Fairfax County, Virginia, May 19, 2007
A thunderous sound echoes off the slate walls of the rocky valley as a giant oak topples across the stream. Heavy construction equipment goes up in flames. An arson investigation begins. A stream filled with very wary trout. It was an exciting few hours of fly fishing at Holmes Run.

As Jin and I were walking up the new path from the Chambliss Street parking area at Glenn Echo Park to fish one of our favorite spots, we heard a loud, sharp, cracking sound. Looking toward the sound we watched a massive oak tree crash down across the stream fifty yards in front of us in a tangle of branches and splintered wood. That was close. Too close.

We continued to walk upstream and decided to fish near a rock where a pod of trout lived in a deep pool. As we were walking along a muddy path next to the stream we heard a string of loud, “
Pop, Pop, Pop, Pop” sounds that sounded like firecrackers. Or maybe gunshots. But our minds were on trout and our eyes on the stream so we didn’t think much of it. As we were gearing up to start fishing, Jin looked towards the new pathway above us and told me he saw flames.

I looked up and through the trees saw something burning. I put my rod down and climbed up the embankment. A parked construction earthmover being used on the Holmes Run trail improvement project was on fire. I called 91l, but the operator had difficulty locating Holmes Run Stream Valley Park or Glen Echo Park on the map and I was getting a bit pissed when she kept asking me if there was a street or house number nearby. I explained that I did not live in the area and we were fishing along a stream, but that didn’t seem to sink in. By this time the earthmover was fully engulfed in flames and the fire was quickly spreading to the forest. Jin continued to fish.

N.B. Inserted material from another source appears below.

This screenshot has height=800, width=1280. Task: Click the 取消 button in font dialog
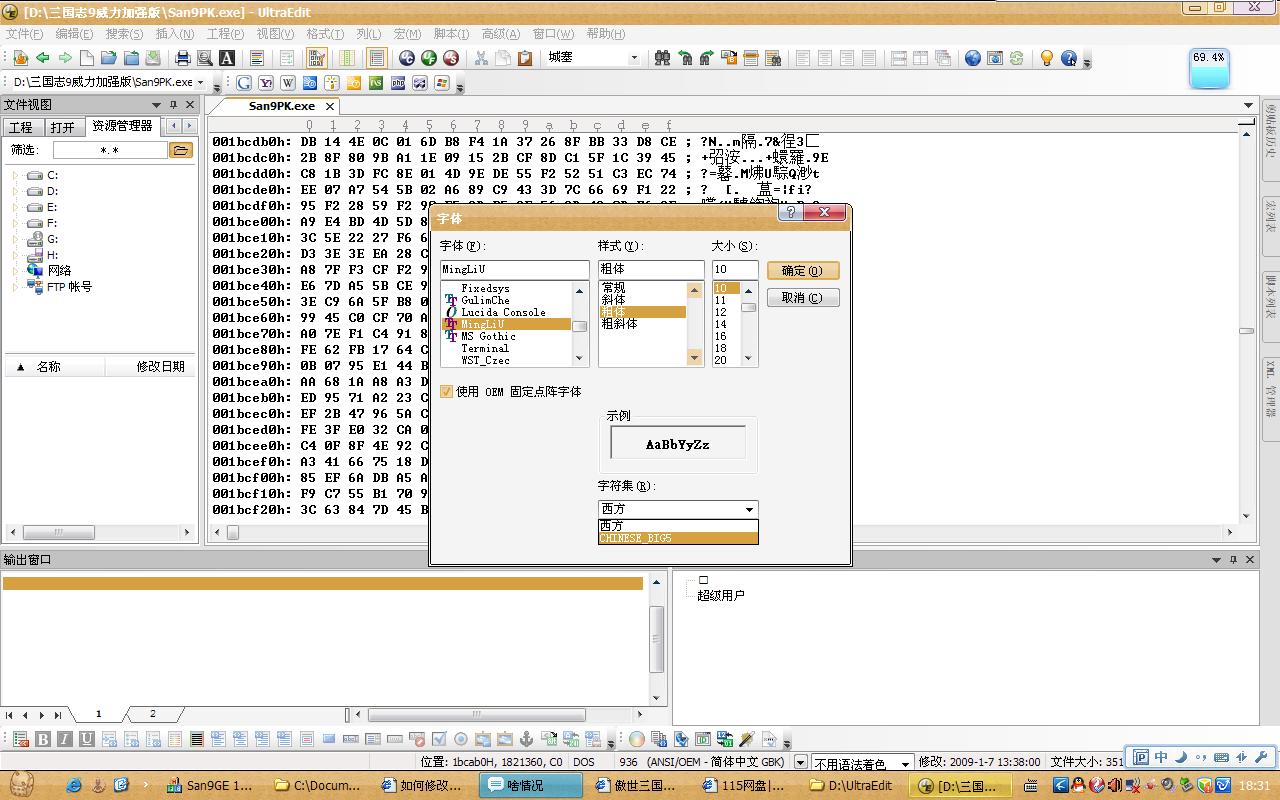click(x=802, y=298)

The fire department and police finally showed up and quickly put out the fire. We stuck around to give statements to the investigators, who joined us on the stream as we fished the far ends of a deep pool. After they were done we reeled up and moved up stream to fish a spot at the fourth crossing.

There were lots of trout holding in this area but they were very wary. We tried various nymphs and even a few dries. Water clarity was good and you could sight-cast to the trout. I hooked a few sunfish and Jin finally landed a trout on an olive Bugger but by then it was time for us to leave.

On the way out we decided to fish a deep hole near the lower end of Holmes Run. Since I had fished here the previous day, I deferred to Jin. I placed myself on a rise and called out trout placement as he cast from a spot down stream. You could see the fish circling and one would break off from the pod and make a run at the fly. On his last cast he hooked a decent fish that came charging out from under a rock.

EQUIPMENT: We used 3 and 4-weight rods with floating line, 7X tippet, small split shot and indicators. Size 16 bead head Pheasant Tail with or without flash. Olive Wooly Bugger. Fish want some motion on their flies so twitch the nymphs or quick, short strips on the streamers.

DIRECTIONS: Holmes Run Stream Valley Park is located on Columbia Pike (244) amid apartments, residential housing and strip malls. As you drive on 244 towards Leesburg Pike (Rt. 7) the road will slope downhill. To your right you will see a large apartment complex and on your left will be the face of the Lake Barcroft Dam. You will drive cross a bridge with a covered pedestrian walkway. At this point SLOW DOWN and get into the RIGHT LANE. The road will begin to go uphill. To your right is a small, paved road that looks like a bike path. THIS IS THE ENTRANCE. It's a sudden right turn so make sure the car on your tail knows you're turning. Park and follow the paved path to Holmes Run Stream Valley Park.